L’absence de doctrine n’est pas une réponse pertinente aux défis du monde contemporain. Les élections européennes de 2009 sont un premier rendez-vous pour juger du travail qui aura été accompli, ou pas. Et en 2012 le candidat de toute la gauche ne doit pas être un produit du marketing politique ou du Bazar de la Charité. L’alternative n’est pas à chercher du côté de Jeanne d’Arc mais plutôt, mutatis mutandis, du côté de Rosa Luxemburg ou de Clara Zetkin. Mais projetons nous dans l’avenir…

« Toute révolution est doctrinale » écrivait G.K.Chesterton en 1904, en précisant : «  Il est, en effet, de sens commun que l’on ne saurait renverser l’ordre des choses existant, avec les coutumes et compromis qui en font partie si l’on ne croit en quelque chose qui lui soit étranger, extérieur et qui soit positif... ».

C’est ce refus de penser une utopie qui fait du débat politique contemporain un champ inépuisable de déceptions …

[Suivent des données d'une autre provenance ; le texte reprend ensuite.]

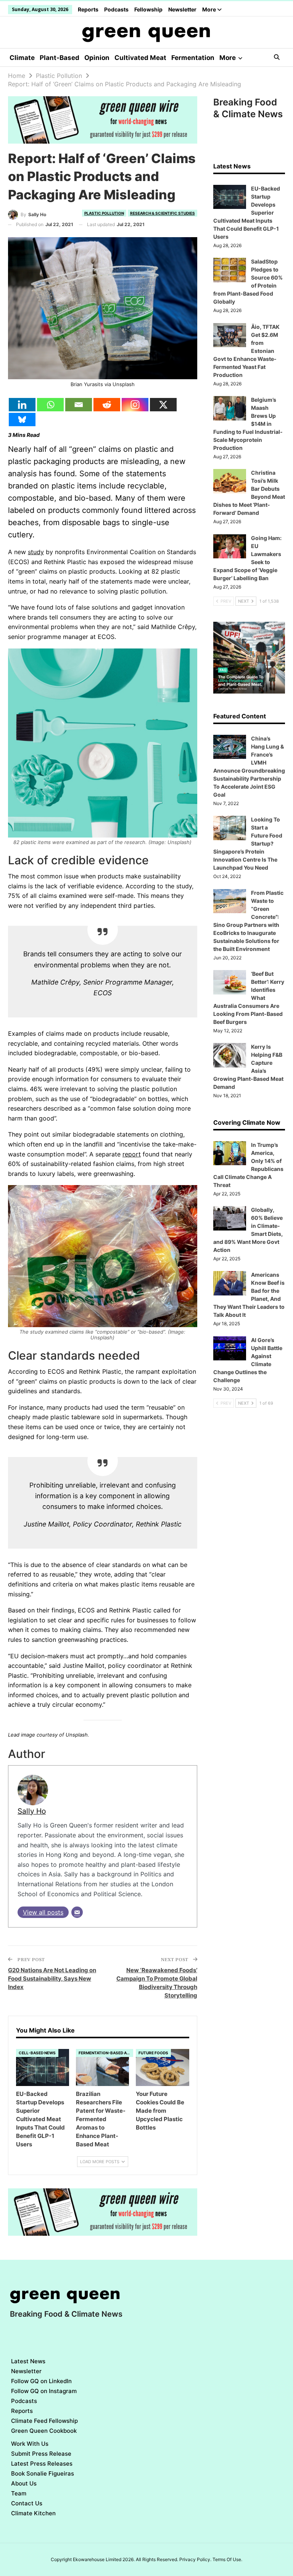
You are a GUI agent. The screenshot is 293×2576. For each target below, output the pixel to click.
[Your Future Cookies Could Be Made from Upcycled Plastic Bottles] (162, 2067)
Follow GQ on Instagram (44, 2391)
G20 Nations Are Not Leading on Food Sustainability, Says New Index (52, 1978)
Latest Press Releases (41, 2463)
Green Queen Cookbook (44, 2430)
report (131, 1154)
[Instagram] (135, 404)
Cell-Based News (37, 2052)
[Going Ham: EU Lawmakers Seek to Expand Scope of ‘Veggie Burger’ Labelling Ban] (229, 546)
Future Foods (153, 2052)
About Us (24, 2483)
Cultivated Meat (140, 57)
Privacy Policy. (195, 2559)
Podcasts (116, 9)
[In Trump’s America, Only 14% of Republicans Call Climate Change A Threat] (229, 1153)
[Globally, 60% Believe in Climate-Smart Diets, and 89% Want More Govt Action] (229, 1218)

On n’est pas obligé de croire à la possibilité d’une révolution ni d’en souhaiter une, mais on ne proposera rien de nouveau sans essayer de regarder très au-delà de l’état actuel des forces productives, comme on disait jadis, sans croire au progrès humain et sans penser les formes qu’il peut prendre. L’imagination au pouvoir disait-on en 68 ; cette année là ne peut être mal vue que par ceux qui ne veulent rien changer à « l’ordre des choses ». Ceux qu’on appelle généralement des conservateurs !

Les succès du dimanche des Rameaux interdisent un tel choix, il faut donc y travailler.
Beau défi pour un parti qui sort renforcé et a devant lui un congrès d’orientation.